··· EXTRACTED TEXT ···
Posted by sandhyaravii on June 22, 2012

Given the rupee weakness, Prakash Diwan, Head – Institutional Clients Group, Asit C Mehta Investment believes that there will be a scramble for safety with investors opting for defensive plays such as pharmaceuticals and FMCG counters.

However, he feels that once the local and global issues come to rest by July, there could be a lot of money coming to emerging markets and particularly the Indian market.

Below is an edited transcript of his interview. Also watch the accompanying video.

Q: Cement stocks have already lost anywhere between 3-5%. Do you expect further weakness in the likes of a JP Associates, ACC, Ambuja Cements and what would you do with these?

A: What we have seen with the cement stocks is the initial kneejerk reaction of the downward sentiment thanks to yesterday’s outcome. But once the cement companies get in a position to challenge this particular order and start looking at it from a different angle, the Supreme Court and Appellate Tribunal will definitely take some time to give their final verdict on this.

Meanwhile, there could be some value buying that could step in; cement, after all, is not such a bad sector. In fact, it’s difficult to figure out in terms of what could be the outcome post this order in terms of the pricing and realizations. But given the demand supply gap, it doesn’t seem to be very attractive from a valuation perspective. But I think lower levels that we are seeing now after this order could probably make some sort of nibbling happen at some juncture.
···
#### EXERCISE OBJECTIVE:
Continue the interview transcript on the rupee's weakness and cement stocks, picking up after its final paragraph.
··· SUPPLIED RECORDS ···
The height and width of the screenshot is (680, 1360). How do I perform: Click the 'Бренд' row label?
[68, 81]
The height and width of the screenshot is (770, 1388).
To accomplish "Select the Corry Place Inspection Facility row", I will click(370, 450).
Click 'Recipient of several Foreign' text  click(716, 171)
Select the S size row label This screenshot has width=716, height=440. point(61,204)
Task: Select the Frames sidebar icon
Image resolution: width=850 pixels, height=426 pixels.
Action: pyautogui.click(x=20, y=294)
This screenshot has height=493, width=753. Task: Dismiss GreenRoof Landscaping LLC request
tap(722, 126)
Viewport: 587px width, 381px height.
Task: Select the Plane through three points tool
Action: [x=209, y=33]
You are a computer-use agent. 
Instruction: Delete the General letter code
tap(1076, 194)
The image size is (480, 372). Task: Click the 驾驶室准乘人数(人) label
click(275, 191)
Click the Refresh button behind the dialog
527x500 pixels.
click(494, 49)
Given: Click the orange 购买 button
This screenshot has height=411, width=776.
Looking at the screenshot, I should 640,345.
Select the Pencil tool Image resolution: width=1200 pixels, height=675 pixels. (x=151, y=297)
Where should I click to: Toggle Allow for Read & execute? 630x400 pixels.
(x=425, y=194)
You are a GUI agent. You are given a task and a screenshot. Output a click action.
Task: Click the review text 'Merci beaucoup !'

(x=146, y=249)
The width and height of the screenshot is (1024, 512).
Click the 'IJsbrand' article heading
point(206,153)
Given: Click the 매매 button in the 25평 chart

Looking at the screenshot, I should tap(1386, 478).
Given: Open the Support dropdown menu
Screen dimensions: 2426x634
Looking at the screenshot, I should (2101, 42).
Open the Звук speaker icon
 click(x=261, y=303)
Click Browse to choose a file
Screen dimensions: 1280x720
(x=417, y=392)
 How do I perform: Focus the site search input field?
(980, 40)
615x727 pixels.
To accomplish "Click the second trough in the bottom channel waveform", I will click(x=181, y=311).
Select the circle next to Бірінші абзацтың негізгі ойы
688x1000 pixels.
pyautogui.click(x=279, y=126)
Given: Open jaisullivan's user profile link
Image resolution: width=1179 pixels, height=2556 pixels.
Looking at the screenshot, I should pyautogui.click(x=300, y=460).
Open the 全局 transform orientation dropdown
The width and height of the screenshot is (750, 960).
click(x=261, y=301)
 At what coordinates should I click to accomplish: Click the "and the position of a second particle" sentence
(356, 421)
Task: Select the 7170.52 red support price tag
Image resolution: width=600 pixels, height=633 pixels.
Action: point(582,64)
···
#### YOUR RESPONSE:
Q: Where are valuations and prospects attractive at this point in time? Do you stick with the defensives, consumers or would you now start looking at oil refiners or autos because of the obvious commodity advantage?

A: Given the sudden weakness that the rupee has attracted for itself, there will be a scramble for some sort of safety, some sort of defensive element in the portfolio. So I think very clearly, it will be back to the pharmaceuticals and well run FMCGs. But again, from a valuation perspective, is it the right time to pay that kind of huge premium? My answer to that is probably not because the moment the government starts getting into some sort of an action, there will be enough – last time also, I mentioned there is enough on the infrastructure side, enough on the aviation and retail side, the power sector side that could be done within its means.

So if that would happen now, this is a level which is so attractive for foreign investors to actually come in. Let the dust settle in the US, let them get their act together and I am sure come July, there could be a lot of money coming to emerging markets and particularly our markets. So I won’t pay too much of a premium getting into the FMCGs. I would separately look at these low value stocks, which have been oversold specially from the cap goods, retail, engineering side. So that’s a huge opportunity that exists –very stock specific at this point in time.